Capitol Trails

Neal Gorman November 18th, 2011

D.C.’s tremendous paths offer an urban escape

The term “trail running” conjures thoughts of wide-open spaces, nature, serenity and letting go. It is odd …

Photo by Aaron Schwartzbard

The term “trail running” conjures thoughts of wide-open spaces, nature, serenity and letting go. It is odd to think that congested and politically charged Washington D.C., and the surrounding area, is home to a treasure trove of forest trails and robust trail-running community, but that is exactly the case.

For starters, the trails weaving and connecting in, out, around and through neighborhoods and parks in the D.C. city limits are a treasure—a national treasure at that. Many trail miles in D.C. are located in National Parks.
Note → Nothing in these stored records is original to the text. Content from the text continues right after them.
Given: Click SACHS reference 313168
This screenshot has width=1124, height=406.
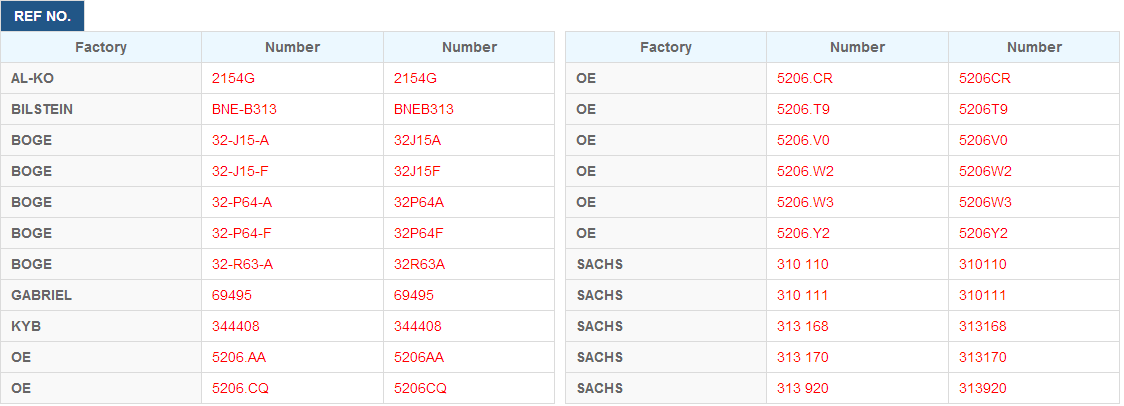Looking at the screenshot, I should (983, 326).
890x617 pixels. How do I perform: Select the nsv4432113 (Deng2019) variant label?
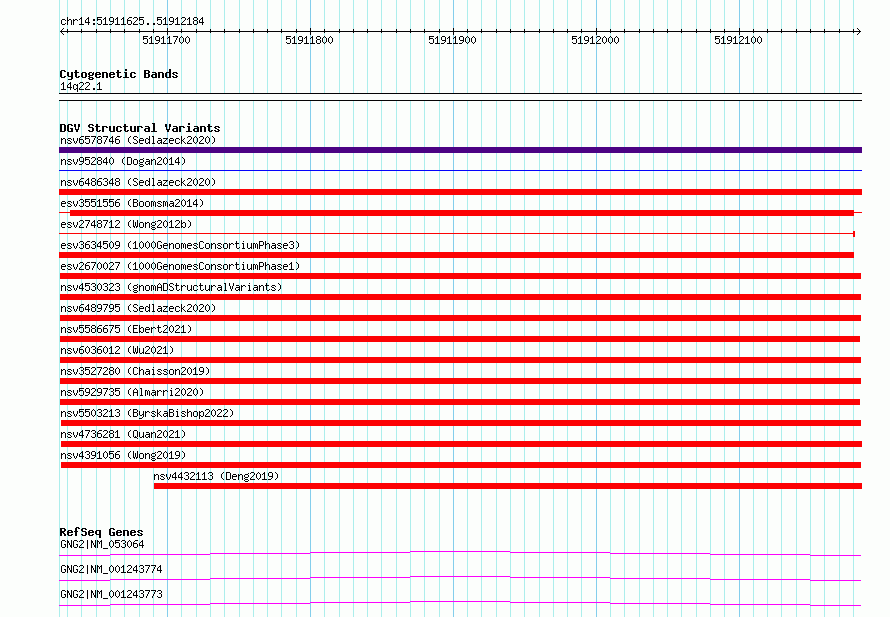coord(216,476)
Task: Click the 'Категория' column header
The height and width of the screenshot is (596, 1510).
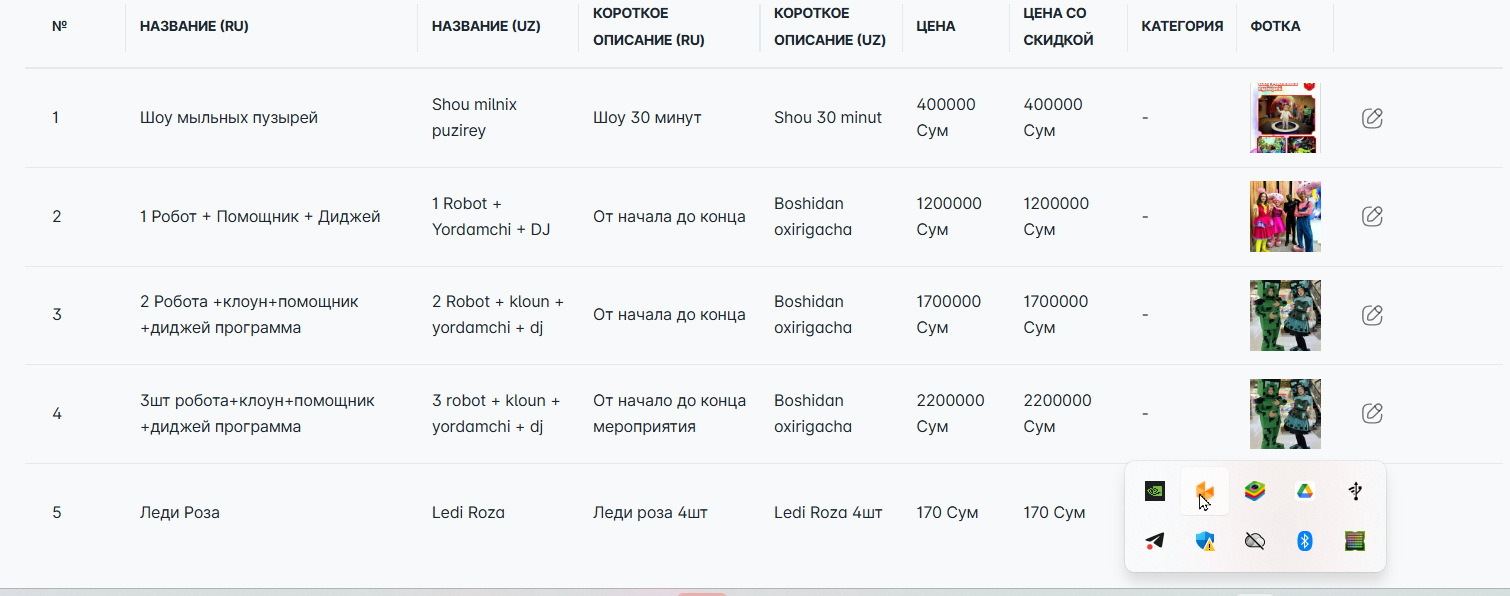Action: point(1182,27)
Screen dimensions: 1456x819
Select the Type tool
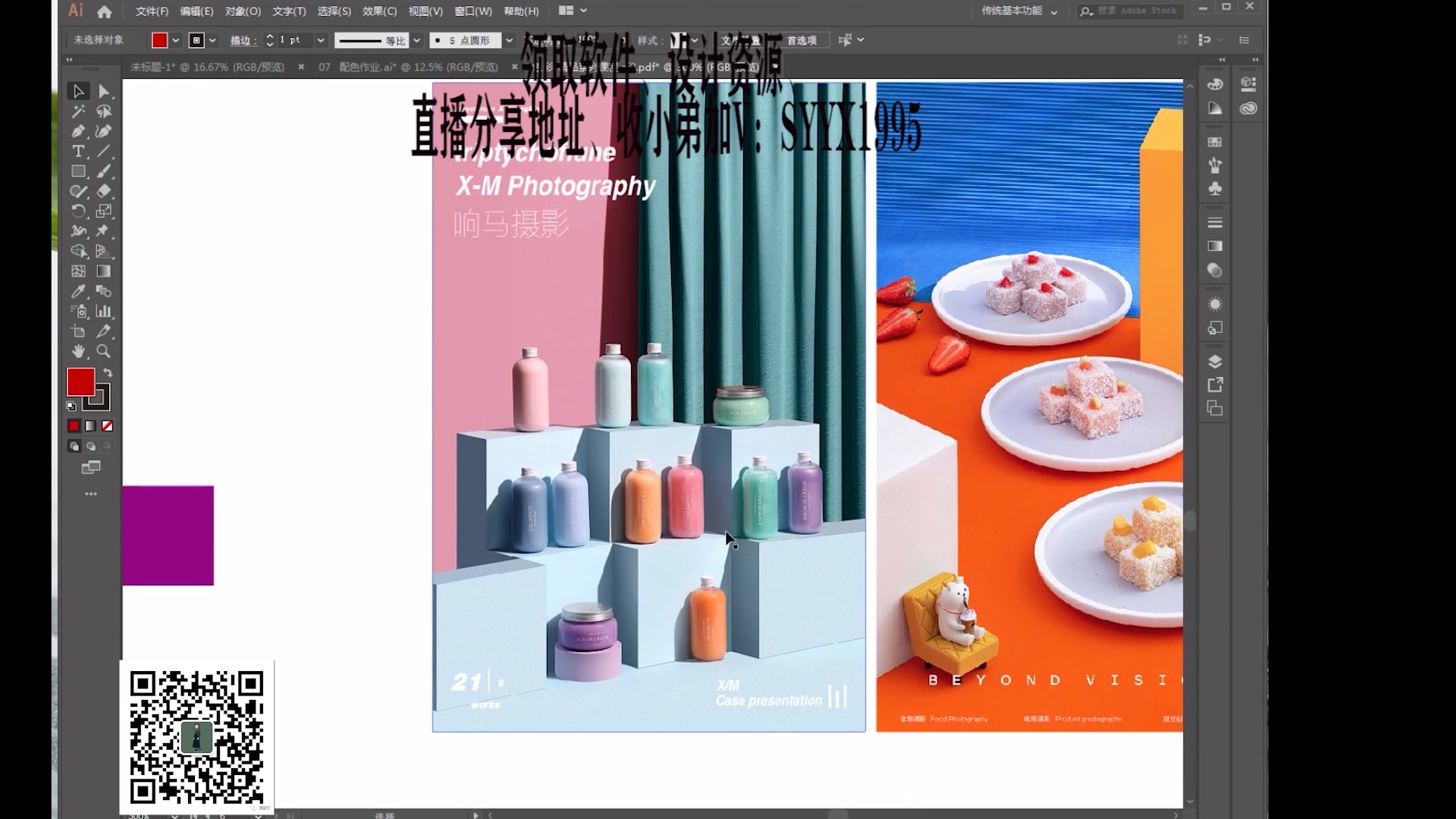(x=78, y=151)
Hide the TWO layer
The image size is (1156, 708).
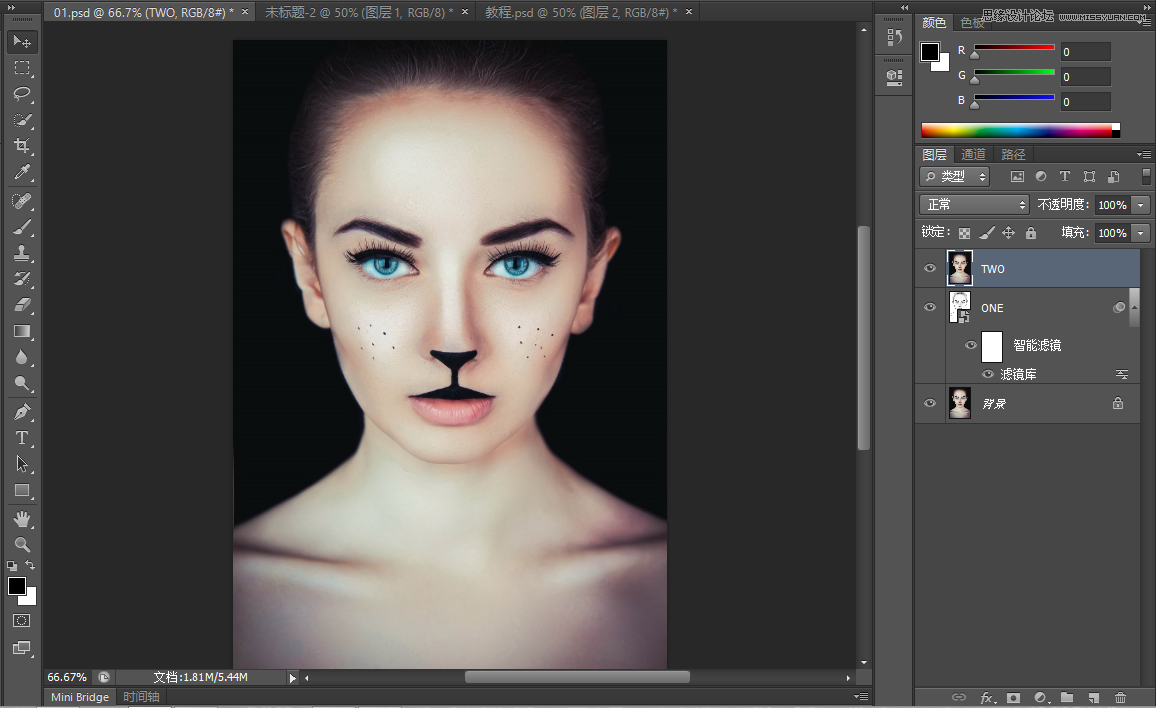(x=930, y=268)
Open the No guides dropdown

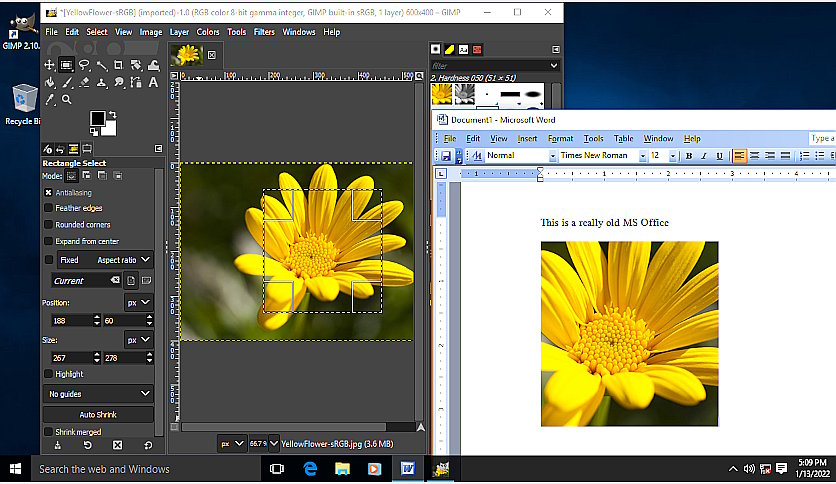point(98,394)
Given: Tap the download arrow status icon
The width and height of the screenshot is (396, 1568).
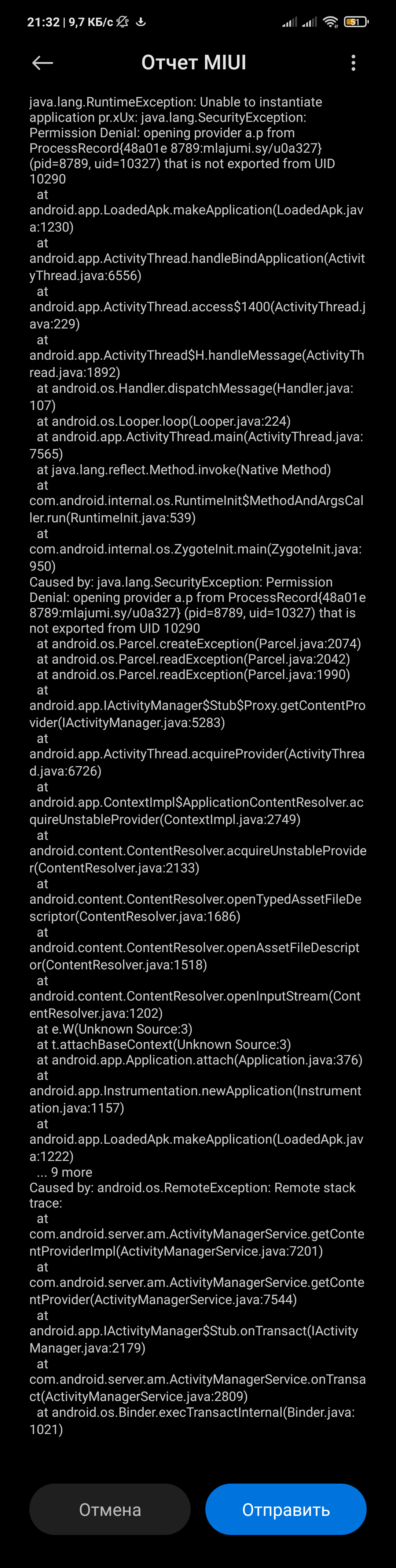Looking at the screenshot, I should coord(141,22).
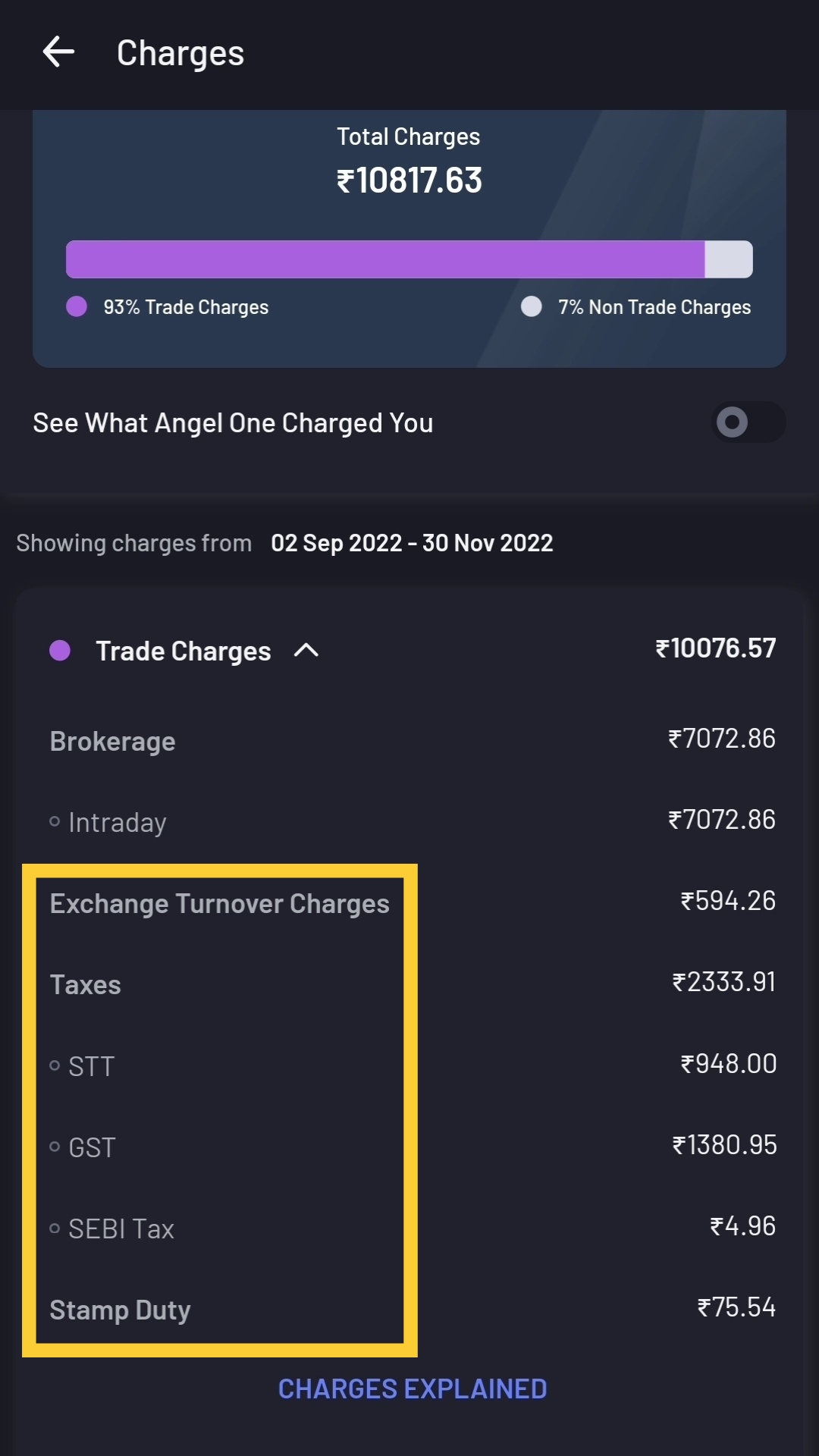
Task: Tap the back arrow icon
Action: (58, 52)
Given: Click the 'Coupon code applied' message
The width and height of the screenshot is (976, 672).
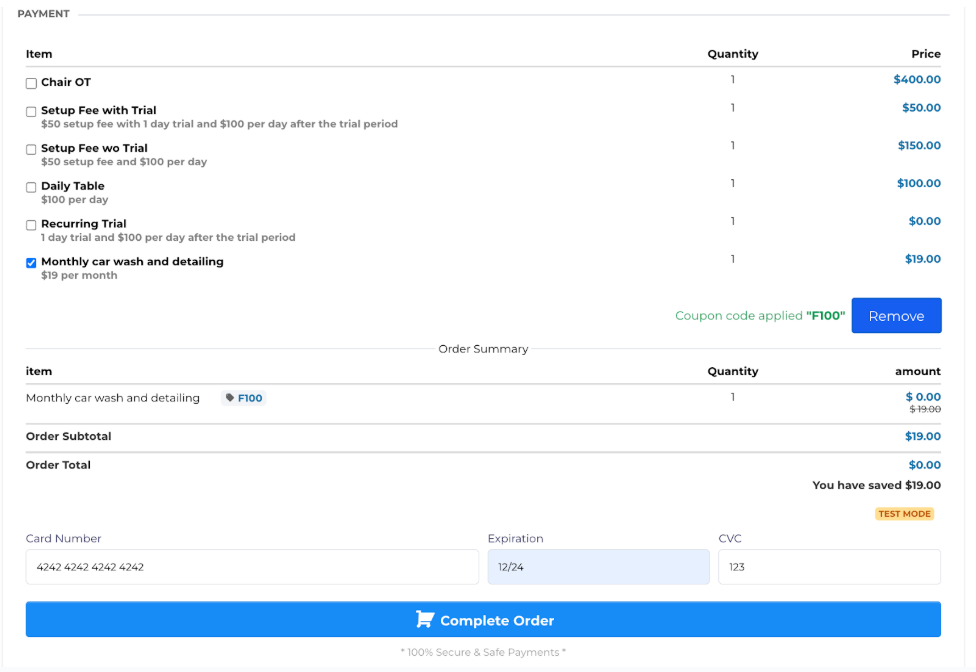Looking at the screenshot, I should (759, 316).
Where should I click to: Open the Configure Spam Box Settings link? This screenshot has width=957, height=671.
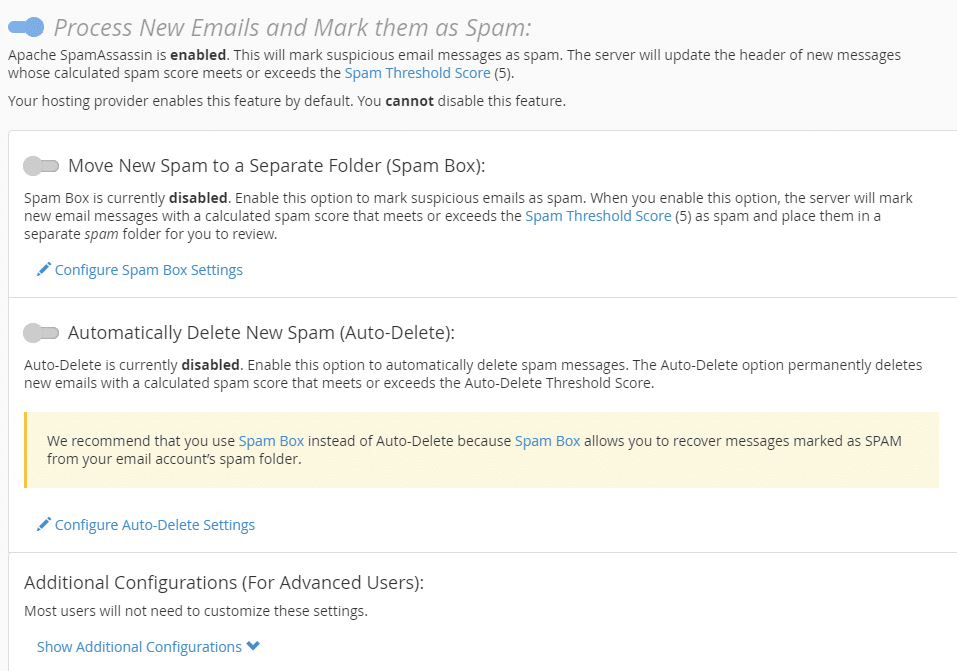148,270
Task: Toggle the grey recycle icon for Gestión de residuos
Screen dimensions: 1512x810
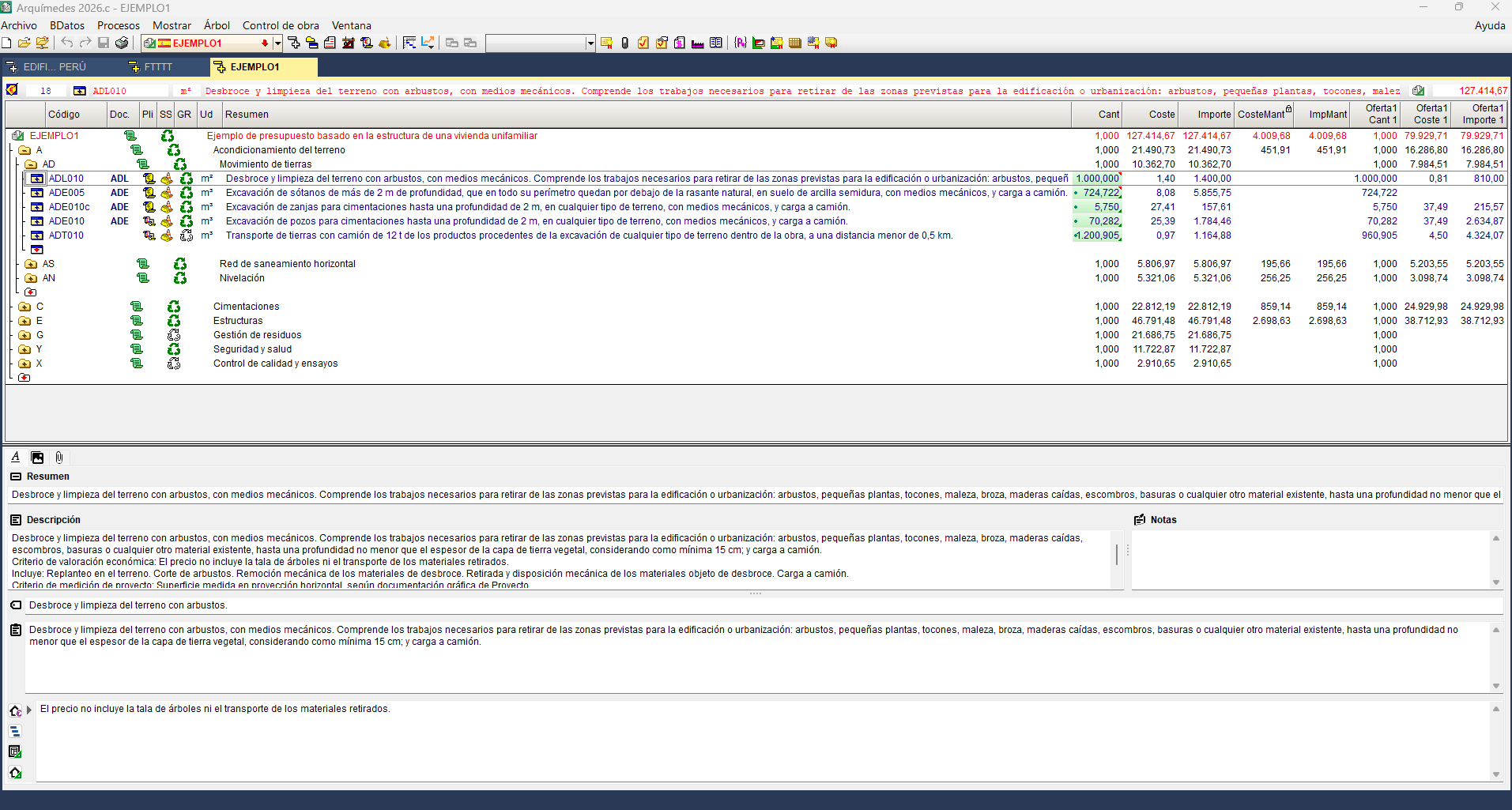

Rock Creek Park, the Potomac Heritage Trail, The Chesapeake and Ohio (C&O) Canal Towpath, Anacostia Park and the open space and paths surrounding the National Mall and Memorial Parks, to name just a few, boast tremendous, well-maintained, conveniently accessible trails.

“The trails are always empty. [At times] you feel like you’re in the middle of the Shenandoah, with no sign of the city,” says local trail speedster Sean Andrish. “It’s amazing to have that kind of escape right in the heart of D.C. and then pop back out into civilization for post-run beer and pizza.”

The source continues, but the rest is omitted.